===== Excerpt =====
-1 (-100 if it were possible) **All wrong:** The slogan just means that you can't control people's bad choices simply by outlawing guns. There was a "gun free zone" sign by the school in Sandy Hook, but that didn't seem to stop Lanza...
@Vector "All wrong" is only your line of attack. Chris answered the question whether or not the statement in question is a good argument and quite convincingly explained why it's not. This says _nothing_ about the validity of any particular _viewpoint_. It's _only_ about the argument itself which is clearly invalid. Guns kill people when used by people and people kill people when using guns. So "guns don't kill people" is just plain wrong. Again, this says nothing about the standpoint that everybody should possess as much firepower as he wishes.
@Christian : ? - 1) I explained that the answer is based on a false premise. 2) I didn't post answer.
@DavidSchwartz "Guns are bad" is not an extremely clever argument but let me try the following reductio ad absurdum on your argument. If I say "planet busters are bad" then "planet busters don't pulverize planets, people pulverize planets" is obviously dumb. Planet busters, just like the actually existing biological weapons, should be banned because their potential for destruction when used by people is too large. If someone wants to reduce this fact to "planet busters are bad" then so be it. Some people think the lethal potential of firearms is too big for them to be privately owned.
@Vector What are talking about? 1) Which premise in particular is false in this answer? 2) Who says you did?
@BartoszKP - the "weak argument" postulated is incorrect. Nobody is trying to claim or infer such an absurd notion. I explained the correct implication of this slogan.
@BartoszKP - certainly. The problem here is that there is no such "strawman" to begin with, which is what I explained. If so, the answer falls apart.
@Vector Sorry, I removed my comment to think a bit more about a better explanation of what I think.
@Vector OK, I think I've managed to understand your comments. The first part, regarding "Nobody is trying to...": well you can't be sure that really "nobody", and I have seen some people that really present/believe in such a degenerated version of this argument. Perhaps after consideration they would admit that it's absurd, but some people don't waste time on considering. Secondly, your interpretation ("you can't control people's bad choices") covered (more or less) by the stronger version, presented in the answer: can't influence people's choices ~ can't lower the probability of bad choices.
===== Record set =====
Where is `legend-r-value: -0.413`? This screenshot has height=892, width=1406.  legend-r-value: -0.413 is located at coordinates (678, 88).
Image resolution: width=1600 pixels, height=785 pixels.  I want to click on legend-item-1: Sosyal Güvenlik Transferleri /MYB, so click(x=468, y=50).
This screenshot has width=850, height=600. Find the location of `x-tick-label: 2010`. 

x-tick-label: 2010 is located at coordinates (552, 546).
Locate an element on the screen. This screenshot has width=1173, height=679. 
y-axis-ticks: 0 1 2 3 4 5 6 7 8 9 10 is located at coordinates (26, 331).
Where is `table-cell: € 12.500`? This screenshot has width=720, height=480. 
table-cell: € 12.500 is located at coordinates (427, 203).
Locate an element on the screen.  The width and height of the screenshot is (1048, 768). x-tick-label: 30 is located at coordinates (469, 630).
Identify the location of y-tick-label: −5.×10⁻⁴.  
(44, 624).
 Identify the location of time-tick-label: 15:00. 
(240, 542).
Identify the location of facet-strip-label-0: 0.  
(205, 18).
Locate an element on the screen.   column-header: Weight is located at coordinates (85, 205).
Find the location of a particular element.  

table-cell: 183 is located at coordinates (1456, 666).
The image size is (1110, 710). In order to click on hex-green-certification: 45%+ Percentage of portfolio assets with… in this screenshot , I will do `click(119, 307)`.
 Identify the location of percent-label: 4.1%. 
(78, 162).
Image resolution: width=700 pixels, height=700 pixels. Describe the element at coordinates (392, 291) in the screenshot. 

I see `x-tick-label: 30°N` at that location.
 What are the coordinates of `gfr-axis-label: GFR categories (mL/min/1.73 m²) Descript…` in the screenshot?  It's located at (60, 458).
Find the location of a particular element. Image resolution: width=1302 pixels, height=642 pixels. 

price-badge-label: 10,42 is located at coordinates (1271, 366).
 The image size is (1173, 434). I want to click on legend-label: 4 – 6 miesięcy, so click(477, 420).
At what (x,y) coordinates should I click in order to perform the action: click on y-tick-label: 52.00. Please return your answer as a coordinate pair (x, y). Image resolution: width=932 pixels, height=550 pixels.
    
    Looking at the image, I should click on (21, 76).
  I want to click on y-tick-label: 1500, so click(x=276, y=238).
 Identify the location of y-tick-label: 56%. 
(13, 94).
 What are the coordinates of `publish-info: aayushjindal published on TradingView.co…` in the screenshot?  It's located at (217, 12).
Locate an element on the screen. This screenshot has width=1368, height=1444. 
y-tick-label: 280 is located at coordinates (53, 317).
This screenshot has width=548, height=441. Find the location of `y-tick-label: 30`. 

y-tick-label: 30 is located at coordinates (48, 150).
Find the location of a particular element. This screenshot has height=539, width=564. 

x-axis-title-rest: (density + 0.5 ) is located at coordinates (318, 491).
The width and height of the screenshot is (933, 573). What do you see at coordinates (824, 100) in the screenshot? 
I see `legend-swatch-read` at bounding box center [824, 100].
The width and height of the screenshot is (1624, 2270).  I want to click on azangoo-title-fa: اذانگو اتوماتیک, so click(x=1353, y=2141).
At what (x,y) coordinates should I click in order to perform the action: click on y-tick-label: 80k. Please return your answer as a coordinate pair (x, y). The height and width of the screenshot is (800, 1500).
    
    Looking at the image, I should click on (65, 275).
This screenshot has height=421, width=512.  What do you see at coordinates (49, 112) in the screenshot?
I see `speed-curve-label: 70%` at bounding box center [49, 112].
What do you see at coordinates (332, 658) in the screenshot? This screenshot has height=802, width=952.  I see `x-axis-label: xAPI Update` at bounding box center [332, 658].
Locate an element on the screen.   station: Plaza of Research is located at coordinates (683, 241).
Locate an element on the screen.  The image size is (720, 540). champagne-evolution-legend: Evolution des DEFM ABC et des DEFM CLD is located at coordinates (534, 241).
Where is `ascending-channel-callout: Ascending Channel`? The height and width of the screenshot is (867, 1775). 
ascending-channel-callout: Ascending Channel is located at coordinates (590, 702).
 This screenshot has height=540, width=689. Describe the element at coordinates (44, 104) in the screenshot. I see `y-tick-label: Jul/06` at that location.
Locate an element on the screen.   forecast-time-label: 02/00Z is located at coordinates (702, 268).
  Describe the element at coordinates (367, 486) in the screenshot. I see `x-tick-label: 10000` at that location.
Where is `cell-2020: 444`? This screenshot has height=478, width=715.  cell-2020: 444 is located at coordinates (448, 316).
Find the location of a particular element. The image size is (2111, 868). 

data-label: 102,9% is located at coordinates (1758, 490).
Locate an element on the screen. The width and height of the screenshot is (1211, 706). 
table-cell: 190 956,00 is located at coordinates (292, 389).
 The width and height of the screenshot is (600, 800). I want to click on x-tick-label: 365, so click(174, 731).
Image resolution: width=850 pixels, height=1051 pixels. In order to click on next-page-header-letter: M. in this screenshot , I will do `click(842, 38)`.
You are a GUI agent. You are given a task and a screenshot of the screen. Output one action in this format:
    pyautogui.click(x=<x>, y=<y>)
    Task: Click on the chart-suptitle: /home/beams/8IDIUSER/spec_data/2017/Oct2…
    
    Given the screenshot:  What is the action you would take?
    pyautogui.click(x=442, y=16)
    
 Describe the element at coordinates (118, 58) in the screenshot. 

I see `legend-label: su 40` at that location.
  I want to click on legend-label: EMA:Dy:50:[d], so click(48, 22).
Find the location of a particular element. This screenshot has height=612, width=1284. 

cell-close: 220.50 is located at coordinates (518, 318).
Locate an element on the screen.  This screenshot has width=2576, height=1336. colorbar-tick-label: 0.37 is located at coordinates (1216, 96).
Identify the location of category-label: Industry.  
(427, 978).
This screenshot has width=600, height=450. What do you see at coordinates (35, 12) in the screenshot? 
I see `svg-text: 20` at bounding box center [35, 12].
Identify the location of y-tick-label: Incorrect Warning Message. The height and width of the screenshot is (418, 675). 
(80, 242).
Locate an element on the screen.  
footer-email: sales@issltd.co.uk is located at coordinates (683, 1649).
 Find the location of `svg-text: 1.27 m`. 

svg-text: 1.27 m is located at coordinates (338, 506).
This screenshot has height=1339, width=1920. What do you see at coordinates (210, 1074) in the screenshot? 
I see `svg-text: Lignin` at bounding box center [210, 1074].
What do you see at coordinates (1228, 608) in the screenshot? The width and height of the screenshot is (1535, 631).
=====
** Directions **
a - In the comment thread about the gun slogan, what kind of sign was by the school in Sandy Hook?
b - Carry on the comment thread about the "guns don't kill people" slogan from its last comment.

** Replies **
a - A "gun free zone" sign.

b -
~ which further gets you to something very similar to what Chris Sunami said. There are of course many subtleties here, but saying that it's all wrong seems wrong to me :)
@BartoszKP - "People who are born are more likely to die than those who aren't"...therefore?? **OK - enough.** We will not settle this here - but at least we had a rational discussion which is _alright_ - Enjoy. :)
I don't think it's correct to say "people with guns kill more people than do people without guns", because that infers that people who legally own guns are more inclined to kill other people than people without guns, and, that the people without guns couldn't/wouldn't use something else to kill someone. To be correct, you would have to say "More people are shot (and killed) by people with guns than by people without guns". But obviously, that applies to ***anything*** one could use to kill someone with. -->
... so, "ban all guns". "More people are stabbed (and killed) by people with knives than by people without knives" so ban all knives. "More people are smashed in the head (and killed) by people with rocks than by people without rocks" so ban all rocks, etc with cars, golf clubs, ...
@KevinFegan Banning rocks etc. being absurd does not invalidate fact that `More people are smashed in the head (and killed) by people with rocks than by people without rocks`
@KevinFegan I wasn't intending imply that "people with guns kill more people than people without guns" is necessarily correct, just that it's (a) a more defensible premise than "guns kill people" and (b) it's more legitimately part of an argument that anti-gun advocates might actually make. You can still potentially defeat that argument, but you need a better argument than "guns don't kill people" to do it.